Entries on where items appear
◆ ◆ ◆ ◆ ◆ ◆ ◆

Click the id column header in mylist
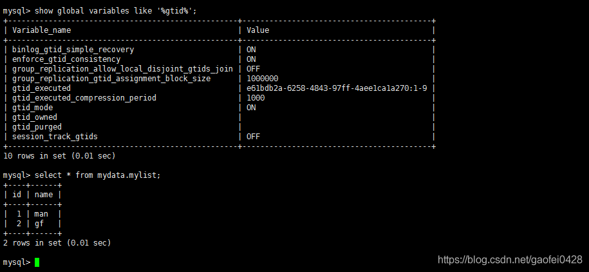The width and height of the screenshot is (589, 272). tap(17, 195)
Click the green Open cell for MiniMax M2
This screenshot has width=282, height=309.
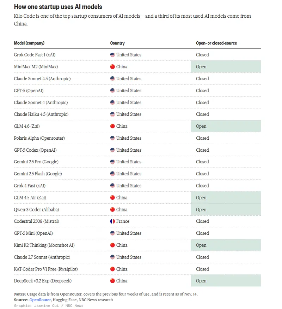click(x=226, y=67)
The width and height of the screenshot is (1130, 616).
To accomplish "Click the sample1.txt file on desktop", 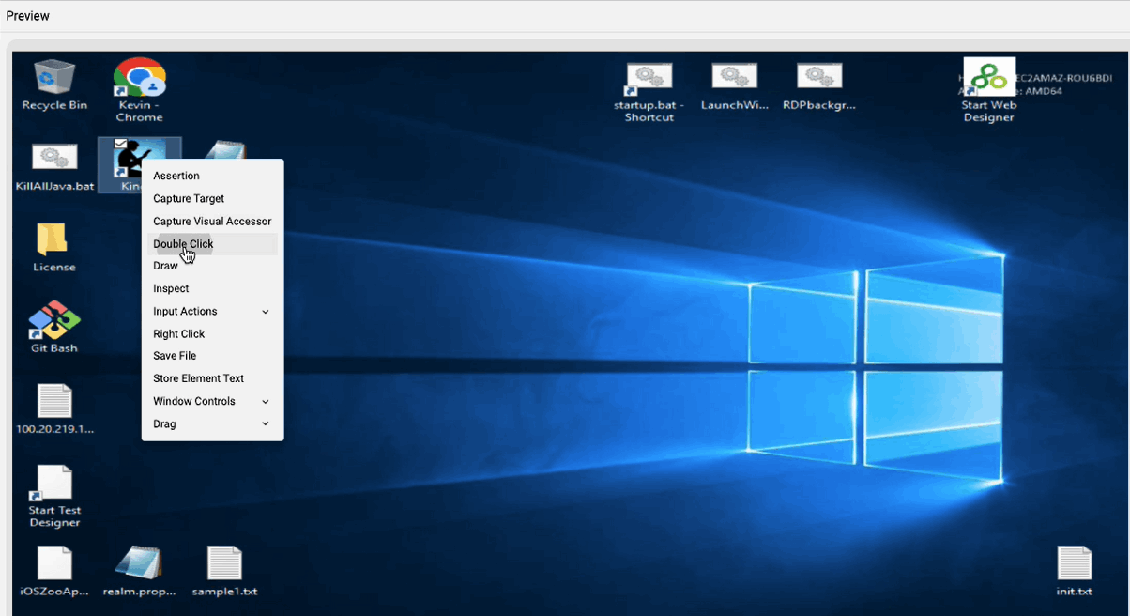I will [224, 563].
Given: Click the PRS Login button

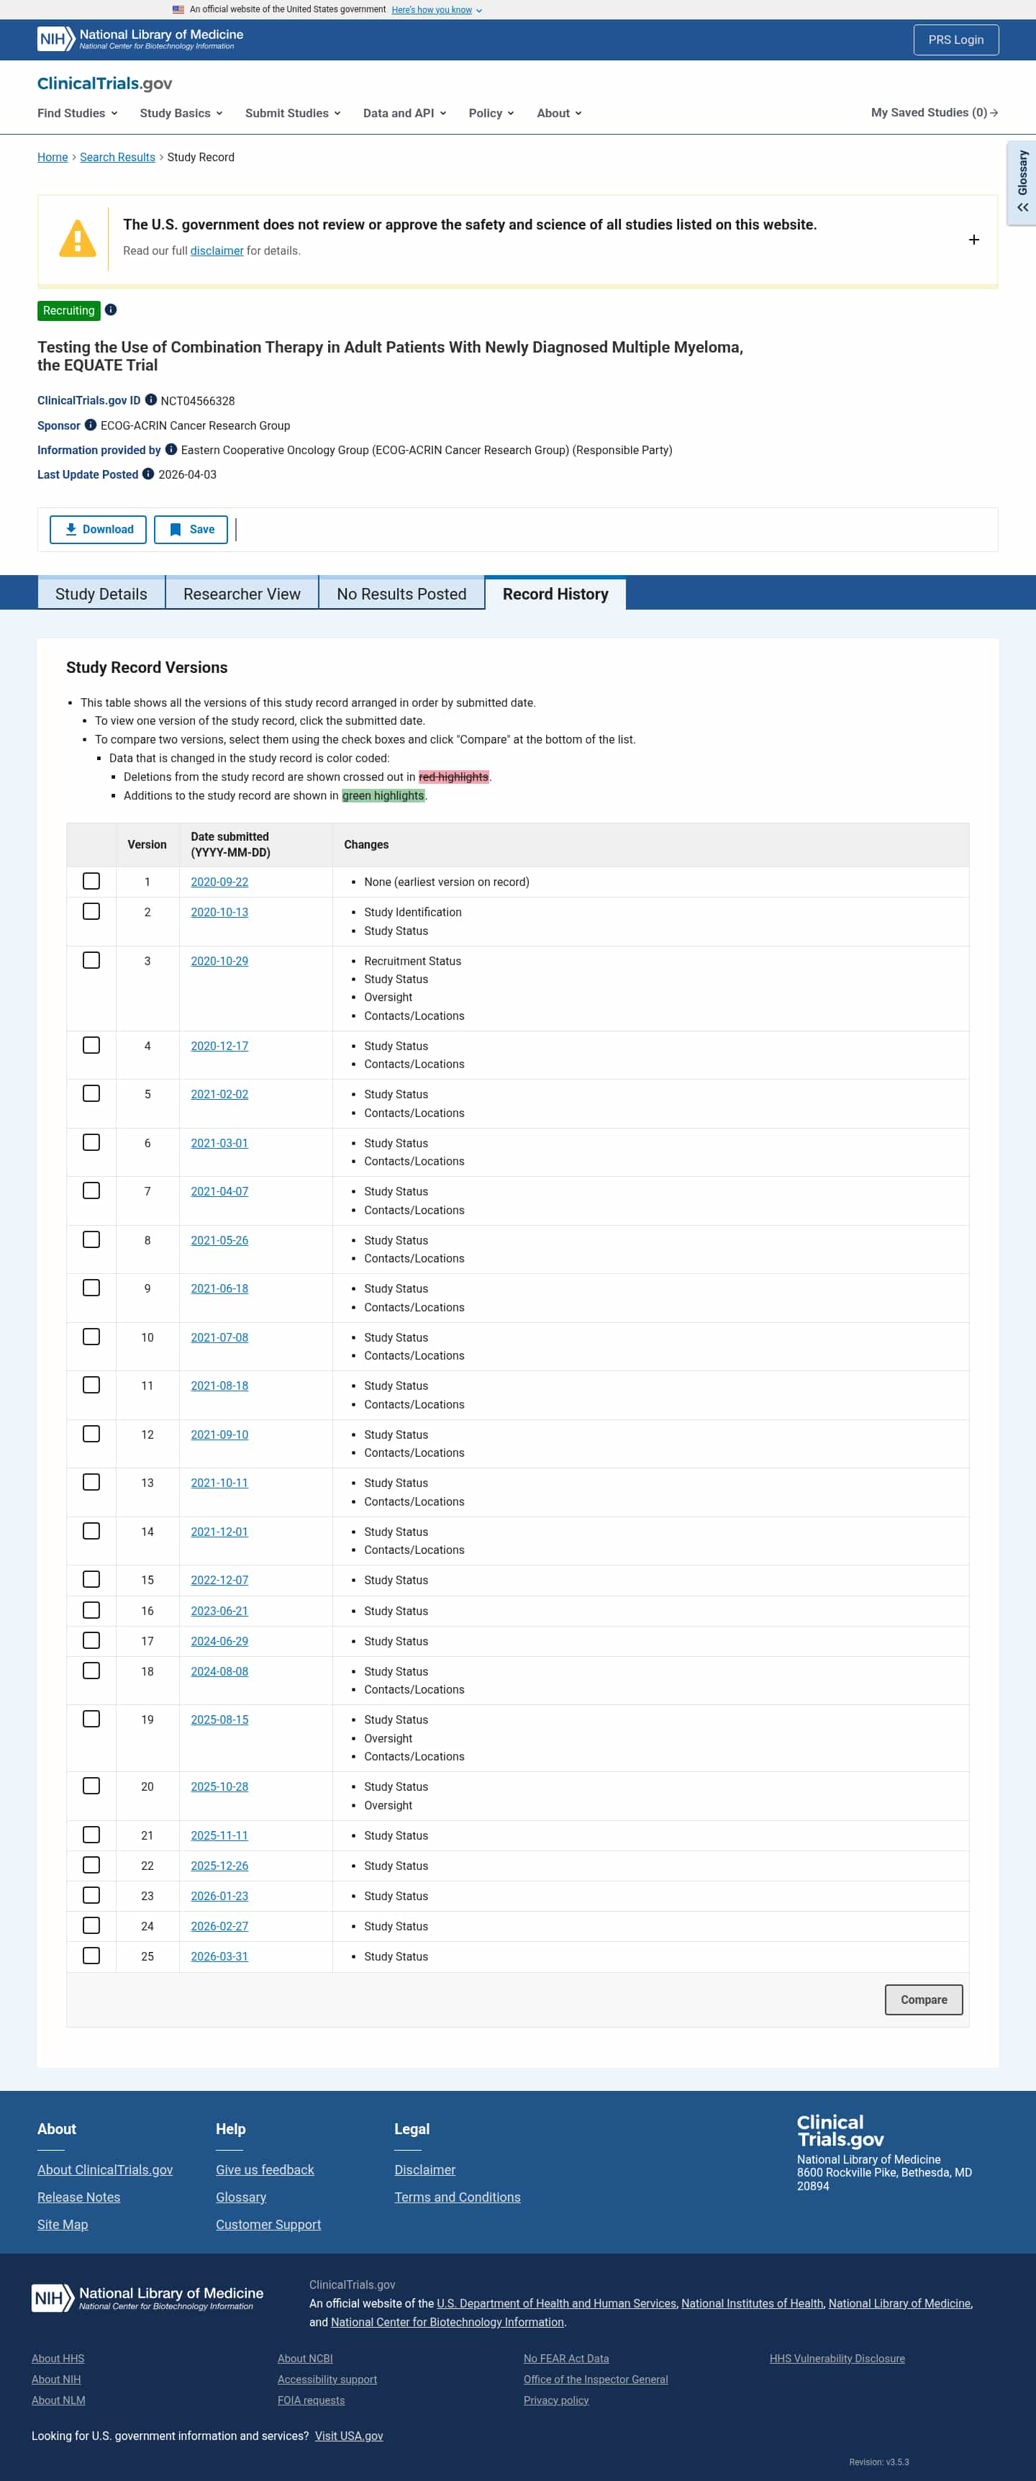Looking at the screenshot, I should point(955,40).

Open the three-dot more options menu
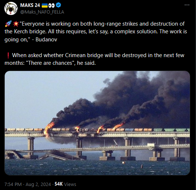click(187, 5)
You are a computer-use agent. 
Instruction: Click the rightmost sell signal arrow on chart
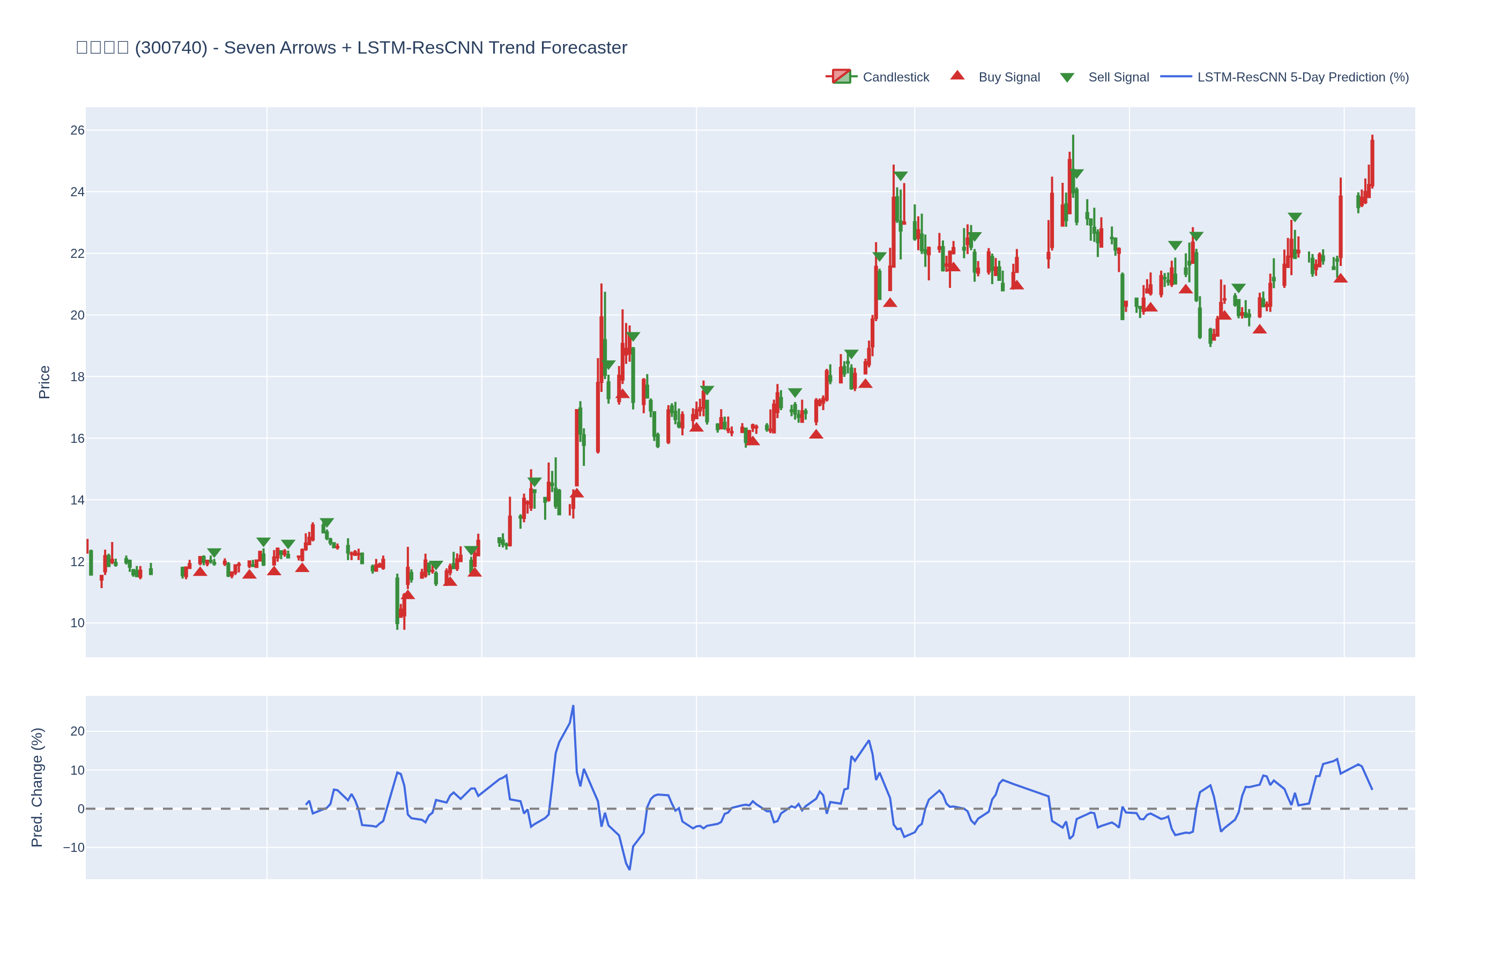point(1295,217)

◆ ◆ ◆ ◆ ◆ ◆ ◆

• Goal of the exercise:
Rewrite the rows from the start through the line containing "click(x=226, y=67)", changing "green" to "blue" and keeping everything else the same. Leave out the pictures.

• Solution for this problem:
Click the id column header in mylist
The width and height of the screenshot is (589, 272). tap(17, 195)
Click the blue Open cell for MiniMax M2
This screenshot has width=282, height=309.
click(x=226, y=67)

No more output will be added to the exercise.